那厲以賢,憑借身上的京兆府都轄官皮,不知道坑害了多少同僚和下屬,此番也算報應臨頭,被砸得悶哼一聲,軟軟栽倒。
“都轄!救都轄!”跟在厲以賢身後的四名親兵果斷拔刀,齊齊撲向韓青。拚著自家性命不要,也準備把韓青拿下做人質,換回自家上司的安全。
哪裏還來得及?
李遇、王武、張帆等人,齊齊舉刀迎上。
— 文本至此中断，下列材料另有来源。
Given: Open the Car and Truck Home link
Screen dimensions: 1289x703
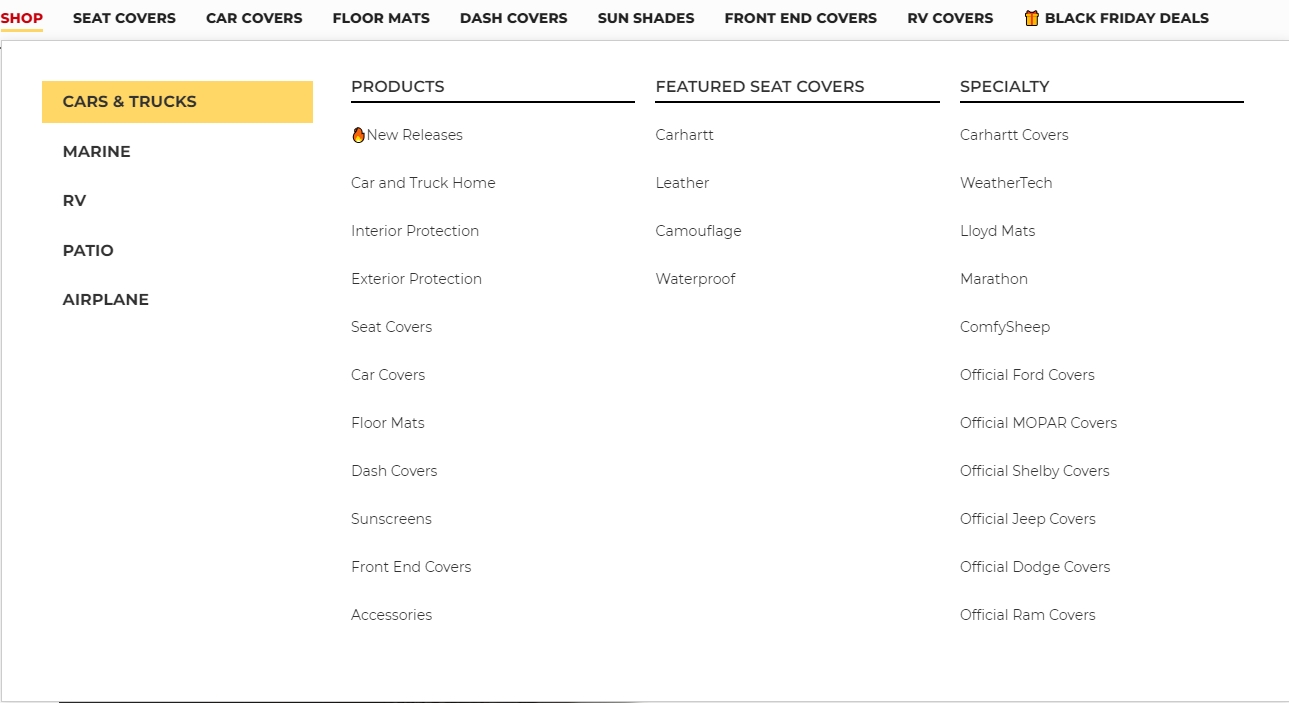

轉眼間,就將厲以賢的四名親兵,給砍了個身首異處。
“救都轄!”
“姓韓的謀害都轄,大夥一起做了他!”
“殺了姓韓的,為民除害!”
碼頭上,叫喊聲此起彼伏。卻是厲以賢帶來的那些部屬,在兩名軍巡使的率領下,果斷向韓青所在位置發起了進攻。
武二這邊,早有準備,立刻結陣以待。雙方轉眼間,就在碼頭上戰到了一處,刀光閃動,血流成河。
“這,這,這,韓判官,這姓厲的,莫非,莫非是紅蓮教的人!”到了此時,定安縣令陳東,才做出反應,抹了一把臉上的冷汗,結結巴巴地向韓青詢問。
“我跟寇相,早有約定,除了折判官之外,其他前來接應者,必為假冒!”韓青笑著回應了一句,將厲以賢從地上拖起來,丟給親信去“伺候”,順手從馬車上,抽出了長槍。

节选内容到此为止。